Secrets in the attic
Ever ventured into your attic to rediscover your old school essays or the Christmas tree that's been lost for years? How about uncovering a major piece of research by one of the most influential sociologists of our time?
When the field notes of a major, unpublished Norbert Elias research project were discovered in an attic at the University of Leicester there was clear excitement. Leicester’s Department of Sociology has a long and proud history and few academics were more prominent in the field than Norbert Elias.
Elias and his research team had examined the transition of school children into the world of work, through fieldwork, in the 1960s but the research remained predominantly unpublished and was considered lost. Until the find by colleagues in the University’s Centre for Labour Market Studies.

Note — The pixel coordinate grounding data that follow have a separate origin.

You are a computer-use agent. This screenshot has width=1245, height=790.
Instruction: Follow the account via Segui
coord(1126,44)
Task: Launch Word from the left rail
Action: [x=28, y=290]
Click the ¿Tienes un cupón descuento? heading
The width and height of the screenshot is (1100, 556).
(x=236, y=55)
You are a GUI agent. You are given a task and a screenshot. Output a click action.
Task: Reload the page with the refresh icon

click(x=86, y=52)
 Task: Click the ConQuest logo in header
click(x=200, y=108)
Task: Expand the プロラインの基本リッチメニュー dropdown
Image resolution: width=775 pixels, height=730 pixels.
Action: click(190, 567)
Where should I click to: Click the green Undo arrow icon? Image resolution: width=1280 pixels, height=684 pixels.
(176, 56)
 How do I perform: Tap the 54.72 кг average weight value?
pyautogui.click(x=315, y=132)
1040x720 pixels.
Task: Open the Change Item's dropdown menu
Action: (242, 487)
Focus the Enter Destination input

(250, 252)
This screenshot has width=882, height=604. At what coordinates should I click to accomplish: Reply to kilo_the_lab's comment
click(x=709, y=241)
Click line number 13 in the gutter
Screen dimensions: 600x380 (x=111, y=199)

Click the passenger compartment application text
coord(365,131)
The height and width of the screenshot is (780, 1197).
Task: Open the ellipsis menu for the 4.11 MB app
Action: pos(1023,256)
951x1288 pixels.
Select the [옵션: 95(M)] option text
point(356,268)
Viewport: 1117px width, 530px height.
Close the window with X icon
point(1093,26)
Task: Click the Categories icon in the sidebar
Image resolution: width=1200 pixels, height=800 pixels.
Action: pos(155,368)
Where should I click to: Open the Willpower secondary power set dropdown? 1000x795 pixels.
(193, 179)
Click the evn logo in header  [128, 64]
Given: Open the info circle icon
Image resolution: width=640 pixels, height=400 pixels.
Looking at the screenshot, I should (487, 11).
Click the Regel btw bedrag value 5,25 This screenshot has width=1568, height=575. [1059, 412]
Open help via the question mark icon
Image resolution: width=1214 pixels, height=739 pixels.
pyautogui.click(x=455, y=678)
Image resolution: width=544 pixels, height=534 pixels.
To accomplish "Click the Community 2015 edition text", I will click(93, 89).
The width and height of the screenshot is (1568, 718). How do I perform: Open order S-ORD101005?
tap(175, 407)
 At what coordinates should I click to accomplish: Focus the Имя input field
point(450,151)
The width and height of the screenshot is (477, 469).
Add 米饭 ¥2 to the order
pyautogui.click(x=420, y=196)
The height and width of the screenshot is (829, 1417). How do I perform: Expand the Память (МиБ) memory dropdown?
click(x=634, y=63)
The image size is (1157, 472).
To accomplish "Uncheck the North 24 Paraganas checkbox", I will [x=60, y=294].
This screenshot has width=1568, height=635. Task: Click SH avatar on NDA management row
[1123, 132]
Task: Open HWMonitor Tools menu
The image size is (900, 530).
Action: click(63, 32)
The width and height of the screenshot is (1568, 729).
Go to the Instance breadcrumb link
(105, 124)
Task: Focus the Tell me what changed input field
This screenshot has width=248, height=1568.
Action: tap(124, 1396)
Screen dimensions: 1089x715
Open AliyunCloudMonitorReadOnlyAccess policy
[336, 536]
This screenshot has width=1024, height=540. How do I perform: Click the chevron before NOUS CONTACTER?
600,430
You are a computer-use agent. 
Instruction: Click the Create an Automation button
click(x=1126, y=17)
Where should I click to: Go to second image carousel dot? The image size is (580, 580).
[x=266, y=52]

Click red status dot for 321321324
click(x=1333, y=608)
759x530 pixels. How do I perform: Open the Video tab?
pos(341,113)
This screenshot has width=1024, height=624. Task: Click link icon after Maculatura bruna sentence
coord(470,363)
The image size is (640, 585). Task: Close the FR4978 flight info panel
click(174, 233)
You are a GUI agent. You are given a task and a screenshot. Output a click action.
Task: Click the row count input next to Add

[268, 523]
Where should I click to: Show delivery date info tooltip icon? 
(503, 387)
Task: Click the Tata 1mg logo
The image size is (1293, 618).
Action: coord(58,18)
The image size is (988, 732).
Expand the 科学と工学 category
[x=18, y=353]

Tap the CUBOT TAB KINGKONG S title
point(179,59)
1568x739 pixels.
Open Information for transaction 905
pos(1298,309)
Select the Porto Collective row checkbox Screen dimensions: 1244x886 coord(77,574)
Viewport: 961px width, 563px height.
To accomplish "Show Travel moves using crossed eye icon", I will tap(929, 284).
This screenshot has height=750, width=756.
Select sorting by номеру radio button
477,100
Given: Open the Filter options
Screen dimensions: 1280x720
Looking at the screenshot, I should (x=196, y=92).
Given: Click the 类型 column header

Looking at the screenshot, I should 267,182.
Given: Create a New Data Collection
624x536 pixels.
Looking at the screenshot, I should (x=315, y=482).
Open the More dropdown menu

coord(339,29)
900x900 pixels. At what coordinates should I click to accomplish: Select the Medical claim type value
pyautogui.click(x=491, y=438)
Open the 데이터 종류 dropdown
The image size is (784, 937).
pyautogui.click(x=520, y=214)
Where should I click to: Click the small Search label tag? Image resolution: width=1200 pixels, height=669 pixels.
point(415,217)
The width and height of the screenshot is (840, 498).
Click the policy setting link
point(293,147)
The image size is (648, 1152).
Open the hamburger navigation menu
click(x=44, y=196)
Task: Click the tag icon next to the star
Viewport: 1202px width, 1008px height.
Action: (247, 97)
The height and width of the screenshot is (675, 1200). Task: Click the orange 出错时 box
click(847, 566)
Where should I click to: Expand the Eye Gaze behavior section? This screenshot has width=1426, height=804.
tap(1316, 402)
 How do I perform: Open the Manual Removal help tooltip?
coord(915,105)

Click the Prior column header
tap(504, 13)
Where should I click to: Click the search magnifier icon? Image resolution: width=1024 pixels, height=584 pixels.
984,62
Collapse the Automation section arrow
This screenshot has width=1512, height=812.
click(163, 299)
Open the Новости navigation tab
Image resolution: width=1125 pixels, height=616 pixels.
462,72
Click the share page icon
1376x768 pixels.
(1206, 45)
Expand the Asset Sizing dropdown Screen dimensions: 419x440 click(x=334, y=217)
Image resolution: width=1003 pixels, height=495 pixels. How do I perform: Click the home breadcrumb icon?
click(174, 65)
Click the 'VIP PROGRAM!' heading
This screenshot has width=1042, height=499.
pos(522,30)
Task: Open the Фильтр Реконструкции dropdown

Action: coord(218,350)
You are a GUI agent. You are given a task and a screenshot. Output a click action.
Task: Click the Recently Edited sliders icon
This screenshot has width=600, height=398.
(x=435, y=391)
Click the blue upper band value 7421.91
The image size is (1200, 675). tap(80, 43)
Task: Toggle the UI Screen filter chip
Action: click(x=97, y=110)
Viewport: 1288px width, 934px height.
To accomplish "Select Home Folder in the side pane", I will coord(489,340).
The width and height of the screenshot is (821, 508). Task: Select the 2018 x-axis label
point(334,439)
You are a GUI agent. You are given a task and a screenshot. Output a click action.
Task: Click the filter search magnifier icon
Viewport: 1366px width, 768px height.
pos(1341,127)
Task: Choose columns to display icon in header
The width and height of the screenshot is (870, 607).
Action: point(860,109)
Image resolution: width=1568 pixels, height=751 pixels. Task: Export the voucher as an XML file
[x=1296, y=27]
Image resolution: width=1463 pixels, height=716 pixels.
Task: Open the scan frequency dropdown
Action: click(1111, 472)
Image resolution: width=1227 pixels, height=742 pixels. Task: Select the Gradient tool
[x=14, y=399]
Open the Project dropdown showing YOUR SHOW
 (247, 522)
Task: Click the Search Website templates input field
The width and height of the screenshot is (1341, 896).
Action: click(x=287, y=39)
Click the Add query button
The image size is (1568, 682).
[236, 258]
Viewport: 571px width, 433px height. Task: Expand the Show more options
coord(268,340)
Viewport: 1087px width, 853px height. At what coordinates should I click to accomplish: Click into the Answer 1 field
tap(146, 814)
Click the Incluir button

Through their work, funded by the ESRC, Dr John Goodwin and Dr Henrietta O’Connor have been able to trace many of Elias’ original respondents today as they near retirement age. Their findings have challenged current assumptions of the sixties transition into work by young people. Far from constituting a golden age of opportunity and full-employment, those leaving school during that time faced challenges we very much recognise today, with a considerable number entering a period of uncertainty - not in employment, education or training.
The new work also challenges some of the predications made by the original researchers about the ‘shock experience’ felt by young people during the transition from school to work. Another example of the University of Leicester bringing new perspectives to established ideas.